Le Conseil de sécurité exige du Rwanda qu'il retire ses troupes de la R.D. du Congo

7 décembre 2004

Enjoignant le Gouvernement rwandais à « retirer sans délai » toutes ses troupes de la République démocratique du Congo, le Conseil de sécurité, dans une déclaration présidentielle rendue publique aujourd'hui, estime que la présence des ex-FAR et Interahamwés dans l'est de la RDC est inacceptable et appelle à leur démobilisation.
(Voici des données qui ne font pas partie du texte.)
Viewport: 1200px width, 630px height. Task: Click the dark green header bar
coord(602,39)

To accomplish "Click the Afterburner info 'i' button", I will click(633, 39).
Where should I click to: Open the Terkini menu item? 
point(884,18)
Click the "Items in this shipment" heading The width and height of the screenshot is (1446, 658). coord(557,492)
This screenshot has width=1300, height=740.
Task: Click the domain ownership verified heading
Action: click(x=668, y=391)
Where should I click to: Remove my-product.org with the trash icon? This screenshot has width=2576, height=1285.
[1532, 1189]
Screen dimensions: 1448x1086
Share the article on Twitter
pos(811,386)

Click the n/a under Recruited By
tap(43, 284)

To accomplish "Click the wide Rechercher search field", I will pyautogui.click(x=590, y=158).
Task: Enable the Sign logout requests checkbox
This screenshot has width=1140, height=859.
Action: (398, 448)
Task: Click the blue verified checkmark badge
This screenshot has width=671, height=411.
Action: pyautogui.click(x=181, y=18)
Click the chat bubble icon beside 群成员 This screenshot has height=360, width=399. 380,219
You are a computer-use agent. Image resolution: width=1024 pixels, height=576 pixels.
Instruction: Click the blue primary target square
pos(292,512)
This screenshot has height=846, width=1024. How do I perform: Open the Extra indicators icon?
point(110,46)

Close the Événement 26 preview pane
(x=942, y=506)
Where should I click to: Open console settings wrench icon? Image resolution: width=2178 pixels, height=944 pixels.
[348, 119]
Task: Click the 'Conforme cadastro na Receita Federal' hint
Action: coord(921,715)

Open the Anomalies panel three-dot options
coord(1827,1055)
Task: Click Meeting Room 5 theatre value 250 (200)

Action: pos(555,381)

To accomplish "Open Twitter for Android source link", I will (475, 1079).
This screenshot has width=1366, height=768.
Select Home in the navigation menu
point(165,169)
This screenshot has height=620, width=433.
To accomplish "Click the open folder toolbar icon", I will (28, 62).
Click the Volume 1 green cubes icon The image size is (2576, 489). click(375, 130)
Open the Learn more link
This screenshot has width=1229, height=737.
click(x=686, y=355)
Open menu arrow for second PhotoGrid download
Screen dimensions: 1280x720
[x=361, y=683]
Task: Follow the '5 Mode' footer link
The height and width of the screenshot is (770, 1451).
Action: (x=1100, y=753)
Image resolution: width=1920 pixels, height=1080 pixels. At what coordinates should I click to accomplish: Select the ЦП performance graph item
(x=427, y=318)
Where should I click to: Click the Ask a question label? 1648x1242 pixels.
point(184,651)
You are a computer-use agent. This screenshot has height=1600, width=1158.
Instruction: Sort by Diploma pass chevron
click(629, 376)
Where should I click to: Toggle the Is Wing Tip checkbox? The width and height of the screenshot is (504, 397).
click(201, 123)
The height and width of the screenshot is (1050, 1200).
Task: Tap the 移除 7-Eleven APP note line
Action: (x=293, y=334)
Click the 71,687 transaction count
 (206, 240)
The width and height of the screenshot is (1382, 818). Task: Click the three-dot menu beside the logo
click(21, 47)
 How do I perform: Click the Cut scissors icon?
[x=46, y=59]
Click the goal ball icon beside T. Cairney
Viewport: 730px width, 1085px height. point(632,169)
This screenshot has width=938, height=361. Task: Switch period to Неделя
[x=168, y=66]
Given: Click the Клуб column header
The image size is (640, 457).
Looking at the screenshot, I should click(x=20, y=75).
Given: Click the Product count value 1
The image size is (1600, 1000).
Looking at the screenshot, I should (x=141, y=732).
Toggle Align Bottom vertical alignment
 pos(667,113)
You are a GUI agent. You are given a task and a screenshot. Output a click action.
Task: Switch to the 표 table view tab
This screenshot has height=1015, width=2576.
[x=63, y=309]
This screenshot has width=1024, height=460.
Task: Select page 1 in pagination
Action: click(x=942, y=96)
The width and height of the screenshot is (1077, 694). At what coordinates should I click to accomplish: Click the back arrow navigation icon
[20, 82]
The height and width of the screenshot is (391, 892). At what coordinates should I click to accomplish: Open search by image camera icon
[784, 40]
« Le Conseil de sécurité exprime sa très vive préoccupation devant les multiples rapports faisant état d'opérations militaires de l'armée rwandaise dans l'est de la République démocratique du Congo et devant les menaces du Gouvernement rwandais à cet égard », indique une déclaration rendue publique par la voix du Président du Conseil pour le mois de décembre, M. Abdallah Baali de l'Algérie.

Le Conseil de sécurité exige que le Gouvernement rwandais « retire sans délai toutes forces qu'il pourrait avoir sur le territoire de la République démocratique du Congo », et appelle les États de la région à s'abstenir de toute action ou déclaration contraire au droit international ou qui « porterait atteinte à la stabilité déjà fragile de la région ».

Par ailleurs, le Conseil de sécurité note que les évènements récents (voir notre dépêche du 2 décembre 2004) sont « contraires à tous les accords de paix, déclarations et protocoles signés par les États de la région depuis le commencement des hostilités en République démocratique du Congo en 1998 » ainsi qu'aux engagements pris par les chefs d'État de la région, dans la déclaration adoptée à Dar es-Salaam le 20 novembre 2005 (voir notre dépêche du 19 novembre 2004), de régler leurs différends de manière pacifique, et qu'ils sont d'autant plus inacceptables.

Le Conseil de sécurité appelle en conséquence les gouvernements de la région à recourir notamment au Mécanisme conjoint de vérification et à la Commission tripartite qu'ils ont décidé de mettre en place et à respecter l'embargo sur les armes dans le district d'Ituri et les provinces du Nord et du Sud-Kivu.

Le Conseil de sécurité reconnaît toutefois que « la persistance des tensions dans l'est de la République démocratique du Congo porte atteinte à la paix et à la sécurité dans la région », et en particulier que « la présence des ex-FAR et Interahamwés y est une source d'instabilité, une menace sur les populations civiles et un obstacle à des relations de bon voisinage entre la République démocratique du Congo et le Rwanda ».

Il considère que la présence armée et les activités d'éléments ex-FAR et Interahamwés dans l'est de la République démocratique du Congo est inacceptable et exige qu'ils désarment et se dissolvent sans tarder, en vue de leur rapatriement ou de leur réinstallation.

Enfin, le Conseil de sécurité envisage d'étudier « les mesures qui pourraient être prises à l'encontre des individus qui, par leurs actions ou leurs déclarations, compromettraient le processus de paix et de transition en République démocratique du Congo ».

Le Conseil de sécurité a par ailleurs rendu public aujourd'hui le rapport de sa mission en Afrique centrale, du 21 au 25 novembre 2004.

A son retour, le Président de la mission, l'ambassadeur de la France, Jean-Marc de la Sablière, avait rendu compte de ses travaux lors d'une séance du Conseil de sécurité (voir notre dépêche du 30 novembre 2004).